═════ Material to process ═════

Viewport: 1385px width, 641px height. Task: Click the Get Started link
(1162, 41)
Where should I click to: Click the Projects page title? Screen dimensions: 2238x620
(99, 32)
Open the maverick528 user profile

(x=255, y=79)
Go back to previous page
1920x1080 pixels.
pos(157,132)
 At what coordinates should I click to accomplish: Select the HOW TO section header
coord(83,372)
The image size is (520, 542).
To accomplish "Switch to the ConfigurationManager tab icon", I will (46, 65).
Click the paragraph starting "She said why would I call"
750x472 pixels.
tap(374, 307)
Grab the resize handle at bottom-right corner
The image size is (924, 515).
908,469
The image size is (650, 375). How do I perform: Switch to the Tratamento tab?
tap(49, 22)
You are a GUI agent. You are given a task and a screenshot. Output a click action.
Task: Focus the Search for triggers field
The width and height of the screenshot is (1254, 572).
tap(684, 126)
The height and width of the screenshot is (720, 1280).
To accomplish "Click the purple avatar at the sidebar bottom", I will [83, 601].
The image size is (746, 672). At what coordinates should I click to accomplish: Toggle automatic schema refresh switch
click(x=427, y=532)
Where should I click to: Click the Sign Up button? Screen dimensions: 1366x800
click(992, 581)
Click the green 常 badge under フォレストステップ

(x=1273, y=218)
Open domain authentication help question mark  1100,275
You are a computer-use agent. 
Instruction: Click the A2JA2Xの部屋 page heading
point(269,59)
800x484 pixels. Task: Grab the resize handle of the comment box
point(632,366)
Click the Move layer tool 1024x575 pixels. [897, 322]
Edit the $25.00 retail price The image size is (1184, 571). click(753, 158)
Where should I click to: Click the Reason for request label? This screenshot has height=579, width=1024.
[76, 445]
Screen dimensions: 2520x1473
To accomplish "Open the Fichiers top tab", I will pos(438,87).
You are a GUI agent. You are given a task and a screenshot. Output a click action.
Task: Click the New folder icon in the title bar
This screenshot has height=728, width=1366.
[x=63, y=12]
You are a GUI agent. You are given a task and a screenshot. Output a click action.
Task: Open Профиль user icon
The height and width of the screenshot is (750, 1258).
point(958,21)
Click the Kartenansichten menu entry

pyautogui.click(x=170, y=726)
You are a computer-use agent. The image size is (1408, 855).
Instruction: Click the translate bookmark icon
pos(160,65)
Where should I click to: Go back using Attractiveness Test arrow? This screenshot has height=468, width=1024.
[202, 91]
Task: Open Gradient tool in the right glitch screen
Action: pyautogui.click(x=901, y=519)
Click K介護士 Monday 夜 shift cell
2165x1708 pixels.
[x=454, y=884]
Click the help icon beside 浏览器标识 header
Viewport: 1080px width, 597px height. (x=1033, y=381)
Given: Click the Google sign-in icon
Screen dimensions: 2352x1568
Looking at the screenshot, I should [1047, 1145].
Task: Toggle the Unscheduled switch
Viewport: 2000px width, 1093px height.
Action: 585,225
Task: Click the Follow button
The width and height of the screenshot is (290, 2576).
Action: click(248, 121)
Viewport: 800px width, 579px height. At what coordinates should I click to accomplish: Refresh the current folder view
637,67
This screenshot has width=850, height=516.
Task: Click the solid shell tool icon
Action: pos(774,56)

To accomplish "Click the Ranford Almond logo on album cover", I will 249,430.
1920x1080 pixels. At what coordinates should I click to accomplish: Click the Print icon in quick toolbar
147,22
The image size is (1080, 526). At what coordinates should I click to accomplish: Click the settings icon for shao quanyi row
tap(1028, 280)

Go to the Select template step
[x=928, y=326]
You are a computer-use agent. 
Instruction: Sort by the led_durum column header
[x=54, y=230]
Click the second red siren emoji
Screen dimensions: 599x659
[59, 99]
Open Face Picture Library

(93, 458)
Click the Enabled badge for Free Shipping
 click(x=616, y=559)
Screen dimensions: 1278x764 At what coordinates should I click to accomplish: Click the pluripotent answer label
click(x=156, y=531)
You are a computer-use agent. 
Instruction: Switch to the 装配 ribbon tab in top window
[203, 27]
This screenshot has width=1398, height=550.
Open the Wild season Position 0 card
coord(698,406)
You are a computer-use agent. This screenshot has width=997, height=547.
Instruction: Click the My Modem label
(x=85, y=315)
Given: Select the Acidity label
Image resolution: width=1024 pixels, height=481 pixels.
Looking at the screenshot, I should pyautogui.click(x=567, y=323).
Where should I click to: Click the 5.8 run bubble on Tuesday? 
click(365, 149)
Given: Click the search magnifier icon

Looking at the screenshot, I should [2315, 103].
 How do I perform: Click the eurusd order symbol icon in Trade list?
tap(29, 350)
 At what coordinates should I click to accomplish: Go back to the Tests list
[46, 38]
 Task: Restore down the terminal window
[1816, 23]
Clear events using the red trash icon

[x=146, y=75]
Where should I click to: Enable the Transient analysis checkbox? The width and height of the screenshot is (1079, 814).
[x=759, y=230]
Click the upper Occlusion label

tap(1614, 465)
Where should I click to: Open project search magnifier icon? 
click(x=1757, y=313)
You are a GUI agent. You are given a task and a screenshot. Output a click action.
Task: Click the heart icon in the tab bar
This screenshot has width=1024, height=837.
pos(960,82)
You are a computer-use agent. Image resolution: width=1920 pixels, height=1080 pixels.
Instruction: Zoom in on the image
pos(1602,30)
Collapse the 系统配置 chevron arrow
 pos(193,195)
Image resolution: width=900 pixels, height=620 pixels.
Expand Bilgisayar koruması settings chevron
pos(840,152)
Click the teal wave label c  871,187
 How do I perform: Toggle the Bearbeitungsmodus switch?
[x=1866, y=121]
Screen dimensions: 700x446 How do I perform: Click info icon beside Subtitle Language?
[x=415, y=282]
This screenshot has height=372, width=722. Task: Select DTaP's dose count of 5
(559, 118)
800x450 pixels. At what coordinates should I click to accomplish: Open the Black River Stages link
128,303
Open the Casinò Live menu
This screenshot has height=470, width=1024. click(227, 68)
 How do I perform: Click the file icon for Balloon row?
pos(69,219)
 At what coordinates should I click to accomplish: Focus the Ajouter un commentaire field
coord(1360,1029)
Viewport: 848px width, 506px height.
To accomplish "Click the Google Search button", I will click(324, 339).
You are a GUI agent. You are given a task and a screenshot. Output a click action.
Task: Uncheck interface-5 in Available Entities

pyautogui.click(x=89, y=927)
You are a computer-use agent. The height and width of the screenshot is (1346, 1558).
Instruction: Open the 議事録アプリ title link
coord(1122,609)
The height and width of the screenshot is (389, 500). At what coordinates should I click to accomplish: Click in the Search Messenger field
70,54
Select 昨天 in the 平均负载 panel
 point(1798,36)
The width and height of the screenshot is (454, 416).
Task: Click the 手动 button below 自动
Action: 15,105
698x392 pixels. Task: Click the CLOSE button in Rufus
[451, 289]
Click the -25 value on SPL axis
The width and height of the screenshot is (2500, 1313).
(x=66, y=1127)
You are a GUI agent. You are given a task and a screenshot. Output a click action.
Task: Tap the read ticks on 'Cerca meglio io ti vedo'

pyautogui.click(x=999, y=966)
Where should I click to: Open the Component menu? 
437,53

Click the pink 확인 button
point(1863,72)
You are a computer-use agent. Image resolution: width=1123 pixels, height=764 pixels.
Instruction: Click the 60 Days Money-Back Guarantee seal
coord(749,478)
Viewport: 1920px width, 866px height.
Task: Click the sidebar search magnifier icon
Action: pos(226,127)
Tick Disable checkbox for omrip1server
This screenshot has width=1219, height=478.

═════

*What you are asked to do:*
Can you copy all of the records above line for line, changing nothing?

*Exercise output:*
Viewport: 1385px width, 641px height. Task: Click the Get Started link
(1162, 41)
Where should I click to: Click the Projects page title? Screen dimensions: 2238x620
(99, 32)
Open the maverick528 user profile

(x=255, y=79)
Go back to previous page
1920x1080 pixels.
pos(157,132)
 At what coordinates should I click to accomplish: Select the HOW TO section header
coord(83,372)
The image size is (520, 542).
To accomplish "Switch to the ConfigurationManager tab icon", I will (46, 65).
Click the paragraph starting "She said why would I call"
750x472 pixels.
tap(374, 307)
Grab the resize handle at bottom-right corner
The image size is (924, 515).
908,469
The image size is (650, 375). How do I perform: Switch to the Tratamento tab?
tap(49, 22)
You are a GUI agent. You are given a task and a screenshot. Output a click action.
Task: Focus the Search for triggers field
The width and height of the screenshot is (1254, 572).
tap(684, 126)
The height and width of the screenshot is (720, 1280).
To accomplish "Click the purple avatar at the sidebar bottom", I will [83, 601].
The image size is (746, 672). At what coordinates should I click to accomplish: Toggle automatic schema refresh switch
click(x=427, y=532)
Where should I click to: Click the Sign Up button? Screen dimensions: 1366x800
click(992, 581)
Click the green 常 badge under フォレストステップ

(x=1273, y=218)
Open domain authentication help question mark  1100,275
You are a computer-use agent. 
Instruction: Click the A2JA2Xの部屋 page heading
point(269,59)
800x484 pixels. Task: Grab the resize handle of the comment box
point(632,366)
Click the Move layer tool 1024x575 pixels. [897, 322]
Edit the $25.00 retail price The image size is (1184, 571). click(753, 158)
Where should I click to: Click the Reason for request label? This screenshot has height=579, width=1024.
[76, 445]
Screen dimensions: 2520x1473
To accomplish "Open the Fichiers top tab", I will pos(438,87).
You are a GUI agent. You are given a task and a screenshot. Output a click action.
Task: Click the New folder icon in the title bar
This screenshot has height=728, width=1366.
[x=63, y=12]
You are a GUI agent. You are given a task and a screenshot. Output a click action.
Task: Open Профиль user icon
The height and width of the screenshot is (750, 1258).
point(958,21)
Click the Kartenansichten menu entry

pyautogui.click(x=170, y=726)
You are a computer-use agent. The image size is (1408, 855).
Instruction: Click the translate bookmark icon
pos(160,65)
Where should I click to: Go back using Attractiveness Test arrow? This screenshot has height=468, width=1024.
[202, 91]
Task: Open Gradient tool in the right glitch screen
Action: pyautogui.click(x=901, y=519)
Click K介護士 Monday 夜 shift cell
2165x1708 pixels.
[x=454, y=884]
Click the help icon beside 浏览器标识 header
Viewport: 1080px width, 597px height. (x=1033, y=381)
Given: Click the Google sign-in icon
Screen dimensions: 2352x1568
Looking at the screenshot, I should [1047, 1145].
Task: Toggle the Unscheduled switch
Viewport: 2000px width, 1093px height.
Action: 585,225
Task: Click the Follow button
The width and height of the screenshot is (290, 2576).
Action: click(248, 121)
Viewport: 800px width, 579px height. At what coordinates should I click to accomplish: Refresh the current folder view
637,67
This screenshot has width=850, height=516.
Task: Click the solid shell tool icon
Action: pos(774,56)

To accomplish "Click the Ranford Almond logo on album cover", I will 249,430.
1920x1080 pixels. At what coordinates should I click to accomplish: Click the Print icon in quick toolbar
147,22
The image size is (1080, 526). At what coordinates should I click to accomplish: Click the settings icon for shao quanyi row
tap(1028, 280)

Go to the Select template step
[x=928, y=326]
You are a computer-use agent. 
Instruction: Sort by the led_durum column header
[x=54, y=230]
Click the second red siren emoji
Screen dimensions: 599x659
[59, 99]
Open Face Picture Library

(93, 458)
Click the Enabled badge for Free Shipping
 click(x=616, y=559)
Screen dimensions: 1278x764 At what coordinates should I click to accomplish: Click the pluripotent answer label
click(x=156, y=531)
You are a computer-use agent. 
Instruction: Switch to the 装配 ribbon tab in top window
[203, 27]
This screenshot has width=1398, height=550.
Open the Wild season Position 0 card
coord(698,406)
You are a computer-use agent. This screenshot has width=997, height=547.
Instruction: Click the My Modem label
(x=85, y=315)
Given: Select the Acidity label
Image resolution: width=1024 pixels, height=481 pixels.
Looking at the screenshot, I should pyautogui.click(x=567, y=323).
Where should I click to: Click the 5.8 run bubble on Tuesday? 
click(365, 149)
Given: Click the search magnifier icon

Looking at the screenshot, I should [2315, 103].
 How do I perform: Click the eurusd order symbol icon in Trade list?
tap(29, 350)
 At what coordinates should I click to accomplish: Go back to the Tests list
[46, 38]
 Task: Restore down the terminal window
[1816, 23]
Clear events using the red trash icon

[x=146, y=75]
Where should I click to: Enable the Transient analysis checkbox? The width and height of the screenshot is (1079, 814).
[x=759, y=230]
Click the upper Occlusion label

tap(1614, 465)
Where should I click to: Open project search magnifier icon? 
click(x=1757, y=313)
You are a GUI agent. You are given a task and a screenshot. Output a click action.
Task: Click the heart icon in the tab bar
This screenshot has width=1024, height=837.
pos(960,82)
You are a computer-use agent. Image resolution: width=1920 pixels, height=1080 pixels.
Instruction: Zoom in on the image
pos(1602,30)
Collapse the 系统配置 chevron arrow
 pos(193,195)
Image resolution: width=900 pixels, height=620 pixels.
Expand Bilgisayar koruması settings chevron
pos(840,152)
Click the teal wave label c  871,187
 How do I perform: Toggle the Bearbeitungsmodus switch?
[x=1866, y=121]
Screen dimensions: 700x446 How do I perform: Click info icon beside Subtitle Language?
[x=415, y=282]
This screenshot has height=372, width=722. Task: Select DTaP's dose count of 5
(559, 118)
800x450 pixels. At what coordinates should I click to accomplish: Open the Black River Stages link
128,303
Open the Casinò Live menu
This screenshot has height=470, width=1024. click(227, 68)
 How do I perform: Click the file icon for Balloon row?
pos(69,219)
 At what coordinates should I click to accomplish: Focus the Ajouter un commentaire field
coord(1360,1029)
Viewport: 848px width, 506px height.
To accomplish "Click the Google Search button", I will click(324, 339).
You are a GUI agent. You are given a task and a screenshot. Output a click action.
Task: Uncheck interface-5 in Available Entities

pyautogui.click(x=89, y=927)
You are a computer-use agent. The height and width of the screenshot is (1346, 1558).
Instruction: Open the 議事録アプリ title link
coord(1122,609)
The height and width of the screenshot is (389, 500). At what coordinates should I click to accomplish: Click in the Search Messenger field
70,54
Select 昨天 in the 平均负载 panel
 point(1798,36)
The width and height of the screenshot is (454, 416).
Task: Click the 手动 button below 自动
Action: 15,105
698x392 pixels. Task: Click the CLOSE button in Rufus
[451, 289]
Click the -25 value on SPL axis
The width and height of the screenshot is (2500, 1313).
(x=66, y=1127)
You are a GUI agent. You are given a task and a screenshot. Output a click action.
Task: Tap the read ticks on 'Cerca meglio io ti vedo'

pyautogui.click(x=999, y=966)
Where should I click to: Open the Component menu? 
437,53

Click the pink 확인 button
point(1863,72)
You are a computer-use agent. Image resolution: width=1123 pixels, height=764 pixels.
Instruction: Click the 60 Days Money-Back Guarantee seal
coord(749,478)
Viewport: 1920px width, 866px height.
Task: Click the sidebar search magnifier icon
Action: pos(226,127)
Tick Disable checkbox for omrip1server
This screenshot has width=1219, height=478.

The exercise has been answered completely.